▶ [Work to complete]: Set down, exactly as they stand, the lines from the one containing "Screen dimensions: 1024x768" through the last line of the records below, leaving every picture out.

▶ [Material provided]:
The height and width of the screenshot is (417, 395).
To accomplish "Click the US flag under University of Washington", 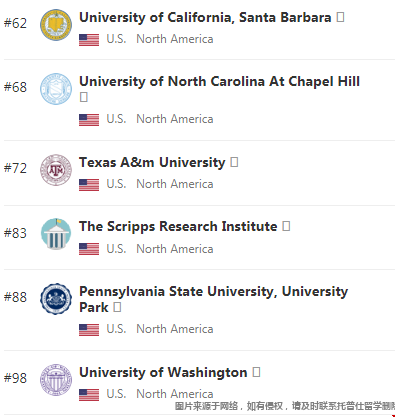I will [x=89, y=395].
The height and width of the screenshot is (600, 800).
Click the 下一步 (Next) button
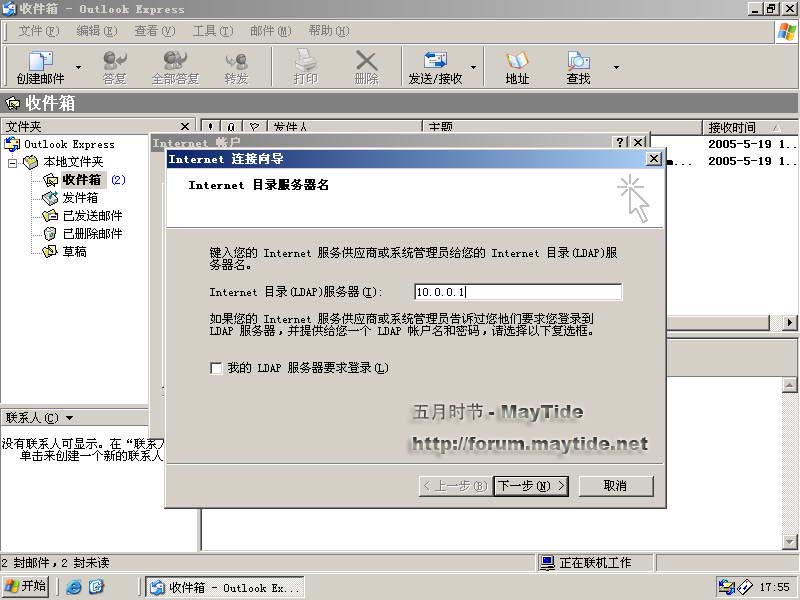530,486
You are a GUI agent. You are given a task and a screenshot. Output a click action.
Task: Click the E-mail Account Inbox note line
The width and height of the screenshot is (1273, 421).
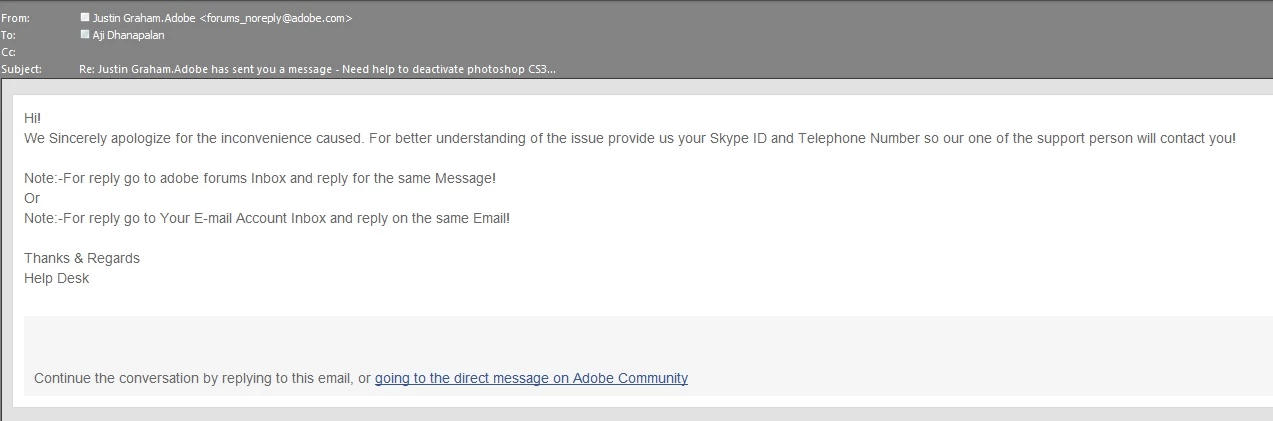[x=267, y=218]
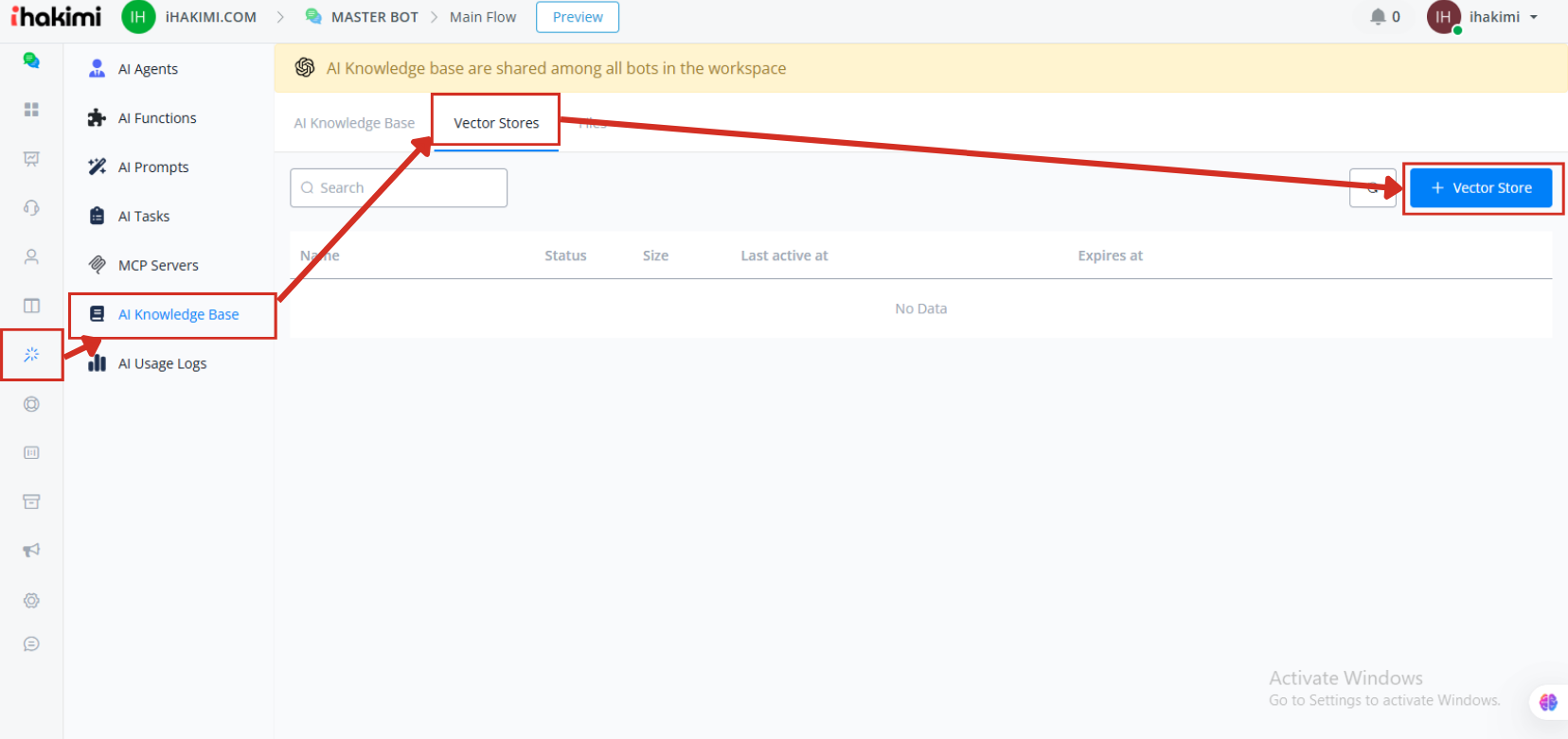This screenshot has width=1568, height=739.
Task: Open the archive box icon in the left rail
Action: [31, 501]
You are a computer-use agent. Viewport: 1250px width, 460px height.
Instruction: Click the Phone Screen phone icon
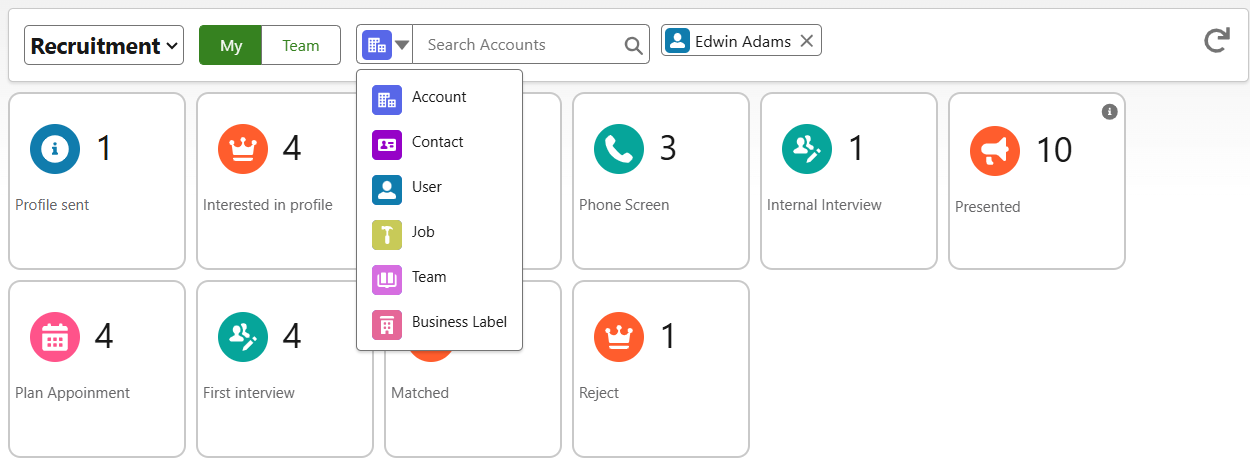click(x=619, y=149)
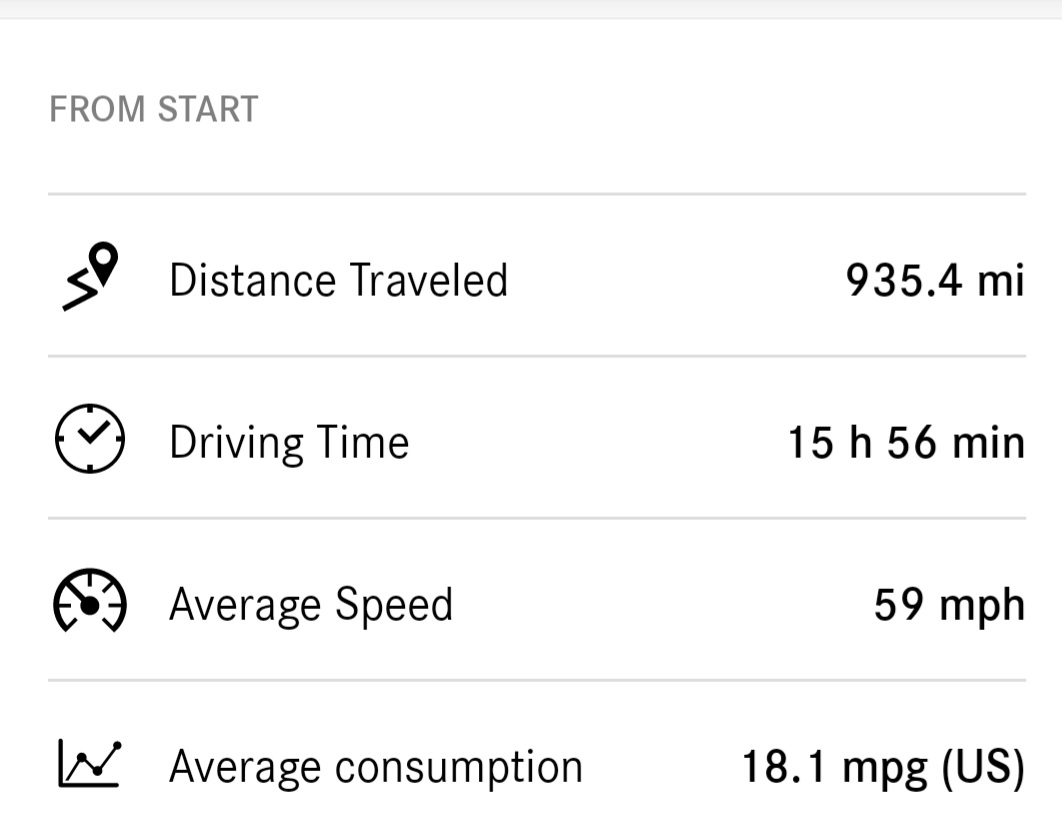The image size is (1062, 837).
Task: Tap the Average consumption label
Action: (375, 767)
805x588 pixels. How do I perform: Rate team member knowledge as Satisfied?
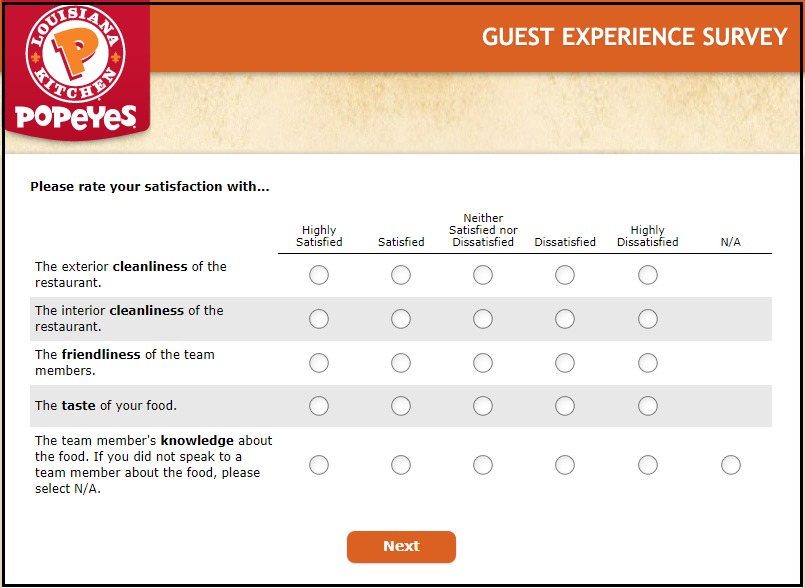point(400,464)
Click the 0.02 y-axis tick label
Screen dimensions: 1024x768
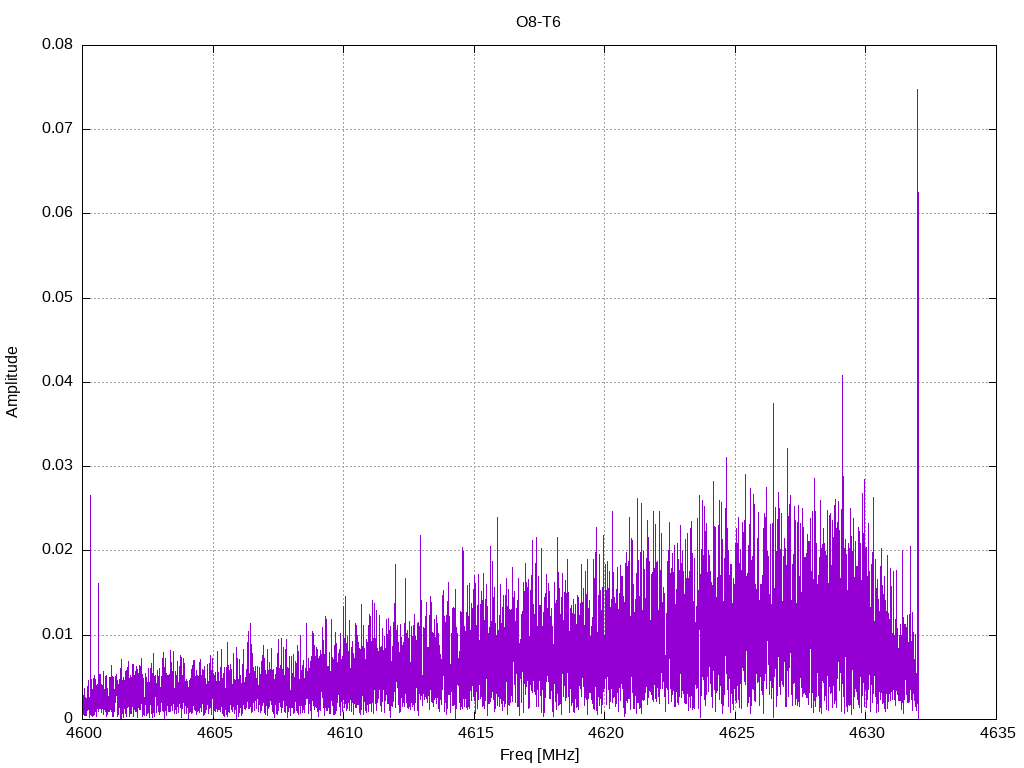tap(56, 550)
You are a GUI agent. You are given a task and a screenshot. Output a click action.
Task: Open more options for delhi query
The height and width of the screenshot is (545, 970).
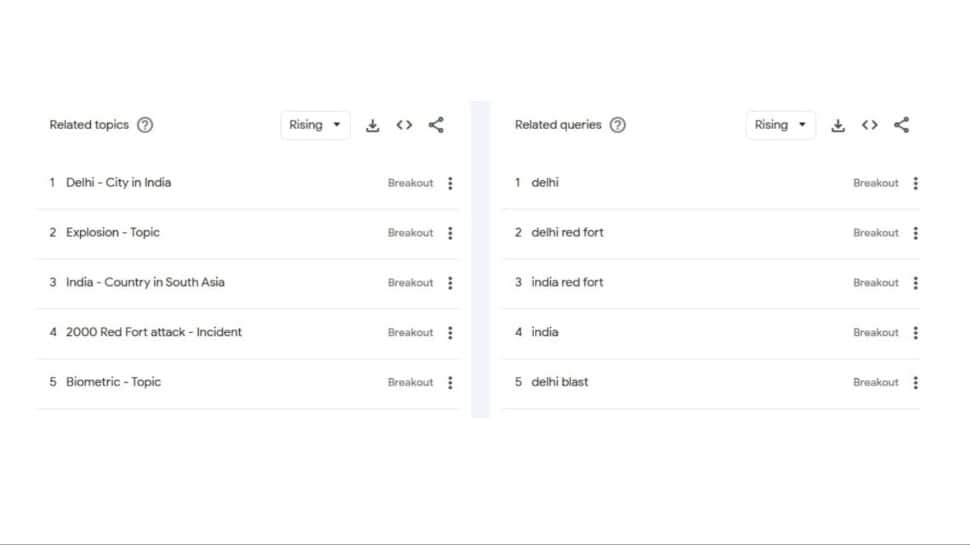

▶ [Solution to the problem]:
Screen dimensions: 1024x768
tap(56, 550)
You are a GUI agent. You are given a task and a screenshot. Output a click action.
Task: Open more options for delhi query
The height and width of the screenshot is (545, 970).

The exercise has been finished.